The province's confirmed cases range in age from under 10 to over 90.

Fifty-six per cent of cases are female and 44 per cent are male.

There are cases confirmed across the province, but most have been identified in the Central Zone, which contains the Halifax Regional Municipality.

The provincial government says cumulative cases by zone may change as data is updated in Panorama, the province’s electronic information system.

The numbers reflect where a person lives and not where their sample was collected.

  • Western Zone: 85 cases
  • Central Zone: 1,241 cases
  • Northern Zone: 111 cases
  • Eastern Zone: 68 cases

The provincial state of emergency, which was first declared on March 22, has been extended to Jan. 10.


Canada’s COVID-19 Alert app is available in Nova Scotia.

The app, which can be downloaded through the Apple App Store or Google Play, notifies users if they may have been exposed to someone who has tested positive for COVID-19.


Anyone who experiences a fever or new or worsening cough, or two or more of the following new or worsening symptoms, is encouraged to take an online test or call 811 to determine if they need to be tested for COVID-19:

  • Sore throat
  • Headache
  • Shortness of breath
  • Runny nose/nasal congestion


Anyone who tests positive for COVID-19 is required to self-isolate at home, away from the public, for 14 days.

Anyone who travels to Nova Scotia from outside the Atlantic region for non-essential reasons is required to self-isolate for 14 days and must fill out a self-declaration form before coming to the province. Travellers must self-isolate alone, away from others. If they cannot self-isolate alone, their entire household must also self-isolate for 14 days.
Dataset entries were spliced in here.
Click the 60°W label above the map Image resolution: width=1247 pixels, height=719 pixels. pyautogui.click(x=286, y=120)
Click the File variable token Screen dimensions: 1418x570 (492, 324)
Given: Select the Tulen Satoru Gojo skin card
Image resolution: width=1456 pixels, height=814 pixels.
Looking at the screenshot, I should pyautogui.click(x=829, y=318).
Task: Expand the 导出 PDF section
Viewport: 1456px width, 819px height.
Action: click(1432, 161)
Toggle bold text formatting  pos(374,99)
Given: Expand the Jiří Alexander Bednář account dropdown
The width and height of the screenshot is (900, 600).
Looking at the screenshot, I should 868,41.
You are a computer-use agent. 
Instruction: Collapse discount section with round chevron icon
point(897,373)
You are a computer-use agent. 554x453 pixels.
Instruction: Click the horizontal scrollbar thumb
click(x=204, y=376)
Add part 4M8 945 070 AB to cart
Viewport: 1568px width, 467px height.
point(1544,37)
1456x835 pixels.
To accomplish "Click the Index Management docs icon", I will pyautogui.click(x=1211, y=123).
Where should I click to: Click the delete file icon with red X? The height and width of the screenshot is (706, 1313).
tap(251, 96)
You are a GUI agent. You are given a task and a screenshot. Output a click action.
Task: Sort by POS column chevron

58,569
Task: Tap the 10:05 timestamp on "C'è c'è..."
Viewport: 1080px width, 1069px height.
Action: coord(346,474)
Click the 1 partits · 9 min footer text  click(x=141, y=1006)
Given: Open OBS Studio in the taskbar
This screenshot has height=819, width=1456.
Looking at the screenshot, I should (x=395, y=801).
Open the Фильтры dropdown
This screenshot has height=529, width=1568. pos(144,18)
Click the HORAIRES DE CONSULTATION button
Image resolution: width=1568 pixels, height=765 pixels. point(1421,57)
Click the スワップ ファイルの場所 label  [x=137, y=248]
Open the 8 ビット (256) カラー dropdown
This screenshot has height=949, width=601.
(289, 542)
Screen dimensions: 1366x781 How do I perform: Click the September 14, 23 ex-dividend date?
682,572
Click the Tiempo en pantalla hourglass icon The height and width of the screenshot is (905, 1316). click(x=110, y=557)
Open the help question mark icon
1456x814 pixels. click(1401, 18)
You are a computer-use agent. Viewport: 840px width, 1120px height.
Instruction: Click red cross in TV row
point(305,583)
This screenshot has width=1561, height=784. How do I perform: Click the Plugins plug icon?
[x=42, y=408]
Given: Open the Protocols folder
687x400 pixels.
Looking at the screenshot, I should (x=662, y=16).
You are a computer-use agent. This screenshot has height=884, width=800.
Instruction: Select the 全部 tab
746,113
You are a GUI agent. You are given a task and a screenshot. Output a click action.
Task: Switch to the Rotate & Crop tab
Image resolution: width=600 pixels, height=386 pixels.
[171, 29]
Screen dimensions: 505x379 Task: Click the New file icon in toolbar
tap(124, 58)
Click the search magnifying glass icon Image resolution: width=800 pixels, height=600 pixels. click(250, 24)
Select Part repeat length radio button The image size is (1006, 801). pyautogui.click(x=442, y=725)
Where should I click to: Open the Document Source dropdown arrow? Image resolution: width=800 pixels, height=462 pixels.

Residents of New Brunswick, Prince Edward Island and Newfoundland and Labrador are not required to self-isolate when travelling to Nova Scotia, but they must be prepared to provide proof of their place of residency at provincial borders.

Visitors from outside the Atlantic region who have already self-isolated in another Atlantic province for 14 days may travel to Nova Scotia without having to self-isolate again.

It is mandatory to wear a face mask in indoor public spaces in Nova Scotia.